# [DATA FOR ANALYSIS]
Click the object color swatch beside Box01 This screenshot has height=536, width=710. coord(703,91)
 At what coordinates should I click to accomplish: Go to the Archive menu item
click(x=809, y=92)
==
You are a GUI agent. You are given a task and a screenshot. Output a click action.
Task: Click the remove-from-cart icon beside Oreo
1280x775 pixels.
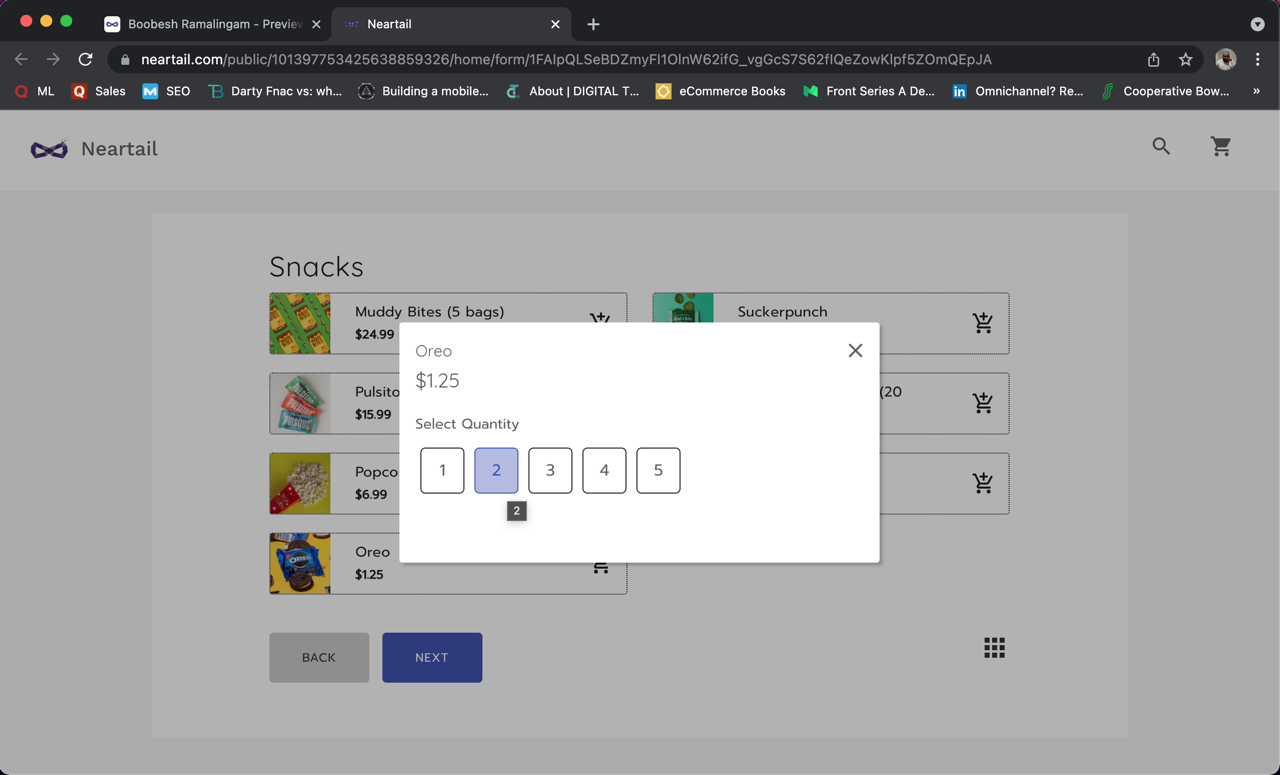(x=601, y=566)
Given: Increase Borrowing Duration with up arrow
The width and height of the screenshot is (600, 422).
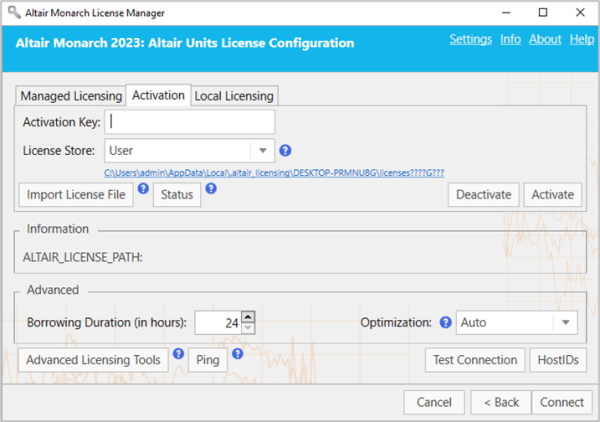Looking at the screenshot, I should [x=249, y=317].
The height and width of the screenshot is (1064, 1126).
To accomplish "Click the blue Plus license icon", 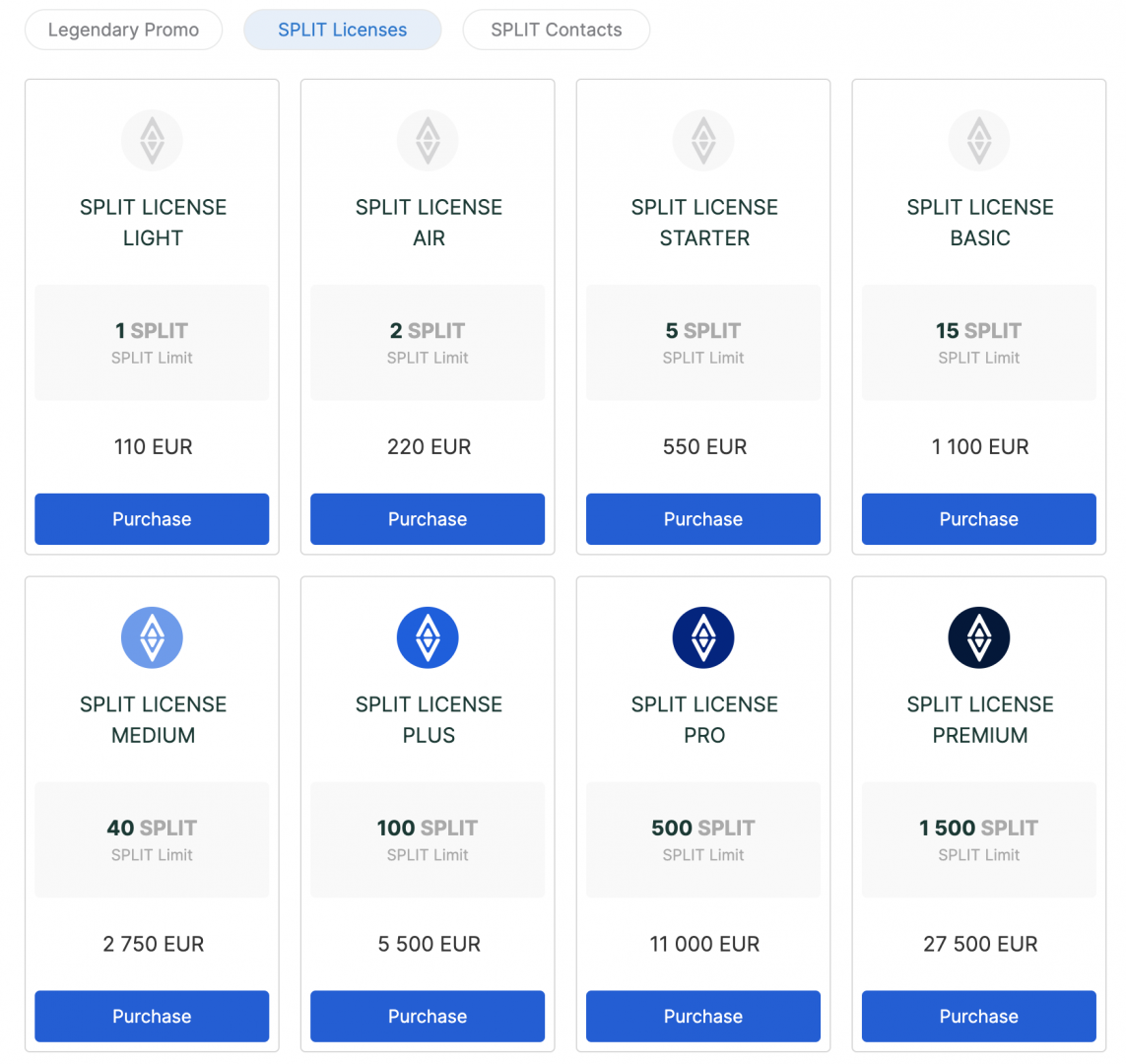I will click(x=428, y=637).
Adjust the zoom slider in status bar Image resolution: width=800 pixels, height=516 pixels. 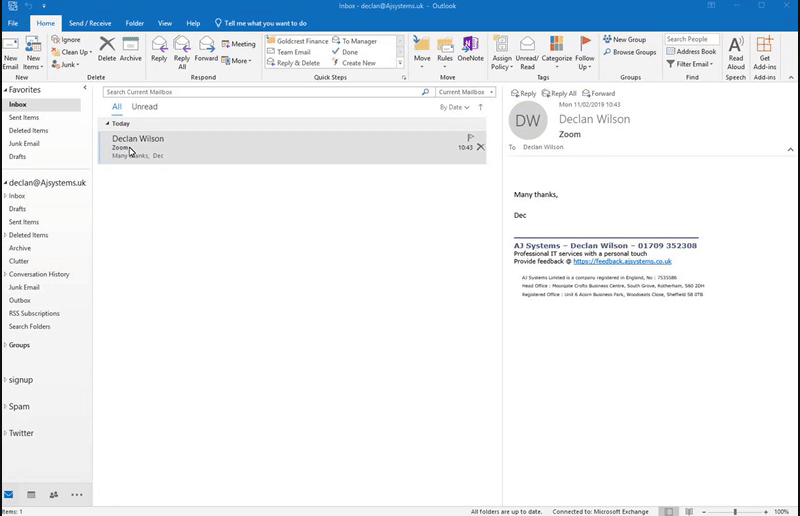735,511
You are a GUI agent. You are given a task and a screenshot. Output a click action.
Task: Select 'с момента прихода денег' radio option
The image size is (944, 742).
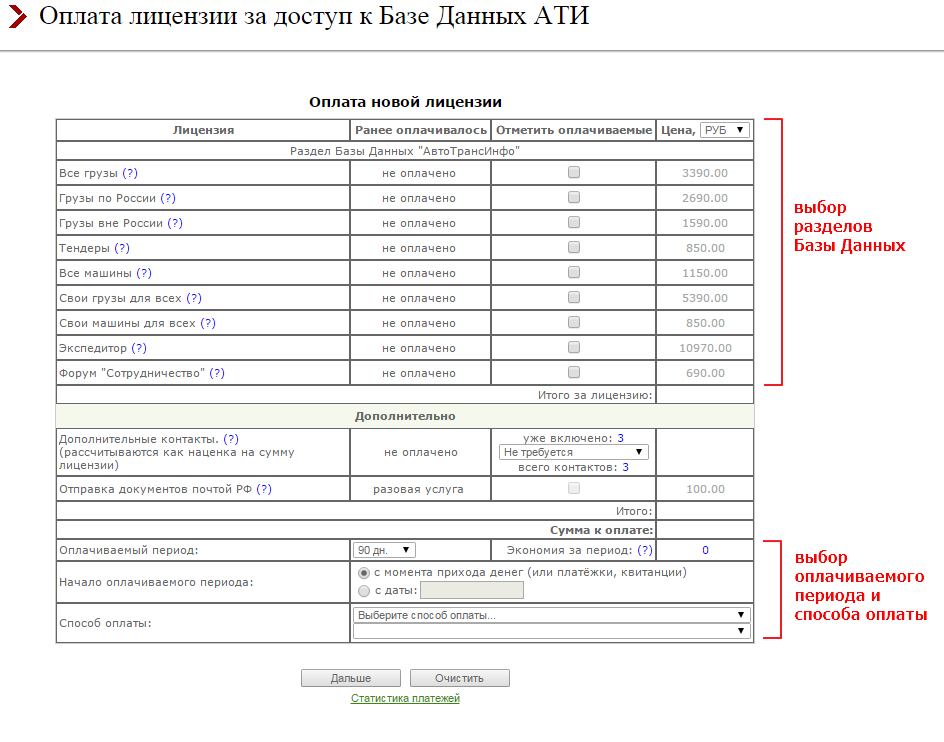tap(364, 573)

# [PROMPT]
Pull out each line of the entries that contains "beside".

# [RESPONSE AREA]
Click the object color swatch beside Box01 This screenshot has height=536, width=710. coord(703,91)
Task: Click the remove-from-cart icon beside Oreo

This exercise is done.